The bipartisan assault under the Clinton administration eliminated cash assistance and the federally funded entitlement Aid to Families with Dependent Children (AFDC). The government imposed a five-year lifetime limit on any individual’s ability to collect welfare payments. The elimination of the AFDC program, which was part of the 1935 Social Security Act, was the biggest single blow to this entitlement since its enactment.

Since then most capitalist pundits have hailed the law, pointing out that it has cut the number of individuals receiving welfare payments by more than half--from 12.2 million in 1996 to 5.3 million today. In New York City alone some 38,000 families were cut off federal welfare programs last December after reaching their five-year lifetime limit.  
 
Impact of 1996 law
A recent study published by the Joyce Foundation, an institution based in Chicago that supports the changes in government aid, details the extent to which many of those who have had their welfare payments eliminated have sunk even deeper into dire straits.

The welfare rolls in seven Midwestern states have shrunk by two-thirds over the past eight years, according to the study. Many of the 2 million former aid recipients remain in poverty, struggling to pay utility and grocery bills as they juggle part-time, temporary jobs.

The study reports that Illinois and Wisconsin reduced their welfare rolls by more than 70 percent each, while Minnesota and Iowa cut theirs by a third, and Indiana by 11 percent. However, wages earned by these individuals remained well below the official federal poverty level of $14,630 a year for a family of three. Researchers found average incomes for those they were tracking to be $12,000 in Iowa and Ohio and $14,000 in Indiana and Minnesota. In Michigan, 49 percent of those who worked full time, 88 percent of those on welfare, and 71 percent of those combining welfare and wages remained in poverty.

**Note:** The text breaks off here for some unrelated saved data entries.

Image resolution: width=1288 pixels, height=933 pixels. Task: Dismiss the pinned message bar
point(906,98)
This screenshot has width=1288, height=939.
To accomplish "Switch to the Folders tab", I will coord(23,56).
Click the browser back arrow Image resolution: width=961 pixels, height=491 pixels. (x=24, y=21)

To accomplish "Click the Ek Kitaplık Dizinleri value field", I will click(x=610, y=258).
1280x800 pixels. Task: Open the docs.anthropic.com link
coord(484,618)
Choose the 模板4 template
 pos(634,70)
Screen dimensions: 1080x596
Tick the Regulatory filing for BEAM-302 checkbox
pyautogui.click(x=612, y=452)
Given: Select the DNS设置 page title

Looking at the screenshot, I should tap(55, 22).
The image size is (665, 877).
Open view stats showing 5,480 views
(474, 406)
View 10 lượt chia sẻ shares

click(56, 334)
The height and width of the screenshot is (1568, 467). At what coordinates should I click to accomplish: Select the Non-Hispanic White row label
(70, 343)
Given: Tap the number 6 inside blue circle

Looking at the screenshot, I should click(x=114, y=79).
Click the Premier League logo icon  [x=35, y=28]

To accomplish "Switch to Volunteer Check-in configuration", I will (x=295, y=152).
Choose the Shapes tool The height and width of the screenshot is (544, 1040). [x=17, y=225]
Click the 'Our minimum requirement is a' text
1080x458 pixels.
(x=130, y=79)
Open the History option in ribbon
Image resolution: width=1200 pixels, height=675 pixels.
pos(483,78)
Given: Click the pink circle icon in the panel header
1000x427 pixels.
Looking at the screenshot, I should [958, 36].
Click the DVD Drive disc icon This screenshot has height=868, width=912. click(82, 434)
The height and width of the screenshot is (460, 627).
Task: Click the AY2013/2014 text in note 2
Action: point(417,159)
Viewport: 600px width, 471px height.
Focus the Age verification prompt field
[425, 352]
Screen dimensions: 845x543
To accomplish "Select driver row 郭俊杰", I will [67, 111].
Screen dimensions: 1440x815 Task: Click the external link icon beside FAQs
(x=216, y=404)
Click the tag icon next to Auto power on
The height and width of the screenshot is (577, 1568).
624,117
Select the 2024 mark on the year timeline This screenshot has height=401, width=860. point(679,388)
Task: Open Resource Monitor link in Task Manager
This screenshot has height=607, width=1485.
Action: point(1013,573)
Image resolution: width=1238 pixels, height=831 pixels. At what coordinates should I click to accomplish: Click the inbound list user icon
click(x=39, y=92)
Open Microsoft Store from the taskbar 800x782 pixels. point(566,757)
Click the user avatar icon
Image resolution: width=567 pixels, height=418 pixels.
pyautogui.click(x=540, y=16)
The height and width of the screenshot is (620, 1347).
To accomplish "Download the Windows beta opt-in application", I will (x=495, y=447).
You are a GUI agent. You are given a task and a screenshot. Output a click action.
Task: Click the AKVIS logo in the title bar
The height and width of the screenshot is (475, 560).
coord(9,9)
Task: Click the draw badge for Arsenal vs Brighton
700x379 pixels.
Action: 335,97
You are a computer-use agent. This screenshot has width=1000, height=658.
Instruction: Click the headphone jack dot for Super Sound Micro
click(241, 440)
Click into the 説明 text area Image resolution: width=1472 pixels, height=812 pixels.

The study reports that half the former recipients in some states said they were unable to buy food, pay rent, or pay utility bills, and a similar number reported their phone service being cut off for more than 24 hours. Several studies found that 1 in 10 former recipients had been evicted or become homeless.

The report also took note of the fact that five of the seven states showed an increase in welfare caseloads in 2001, and warned of the impact of the recession on this section of the working class.

"Most families coming off welfare who rely on wages alone--or in those states that allow it, wages plus welfare--remain poor," the study concluded. "Many families face substantial hardships each month. Meanwhile some people--700,000 families nationally, according to the Center on Budget and Policy Priorities--actually have lower annual incomes that they would have had if the 1996 law had not been passed."

The make-work jobs to which welfare recipients are assigned not only pay less than the minimum wage; they are also used by the boss class as a dagger aimed at union rights. Many of these workers, who are employed by various city agencies from the parks to the transit authority, are doing the same jobs as union members for far less money and without the health and pension benefits available to union members.  
 
40,000 on workfare in New York
In New York City, for example, some 40,000 people are employed by city authorities in various workfare assignments, according to Community Voices Heard, a New York–based group of people on welfare. A statement presented by the group to the House Ways and Means Committee last April pointed out, "The cost to the city for an hour of a workfare worker’s wage is only $1.80.... The annual cost to the city of a workfare worker’s pay is only $3,600 a year, compared to an annual salary of between $18,000–$22,000 a year for an entry-level union worker in a similar position."

As unemployment grows and anticipated state income disappears, New York and other states are now putting even the make-work programs on the chopping block in order to make up for budget shortfalls. In January, for example, New York City’s welfare commissioner ordered 3,500 workers fired who had been employed in jobs cleaning up city parks.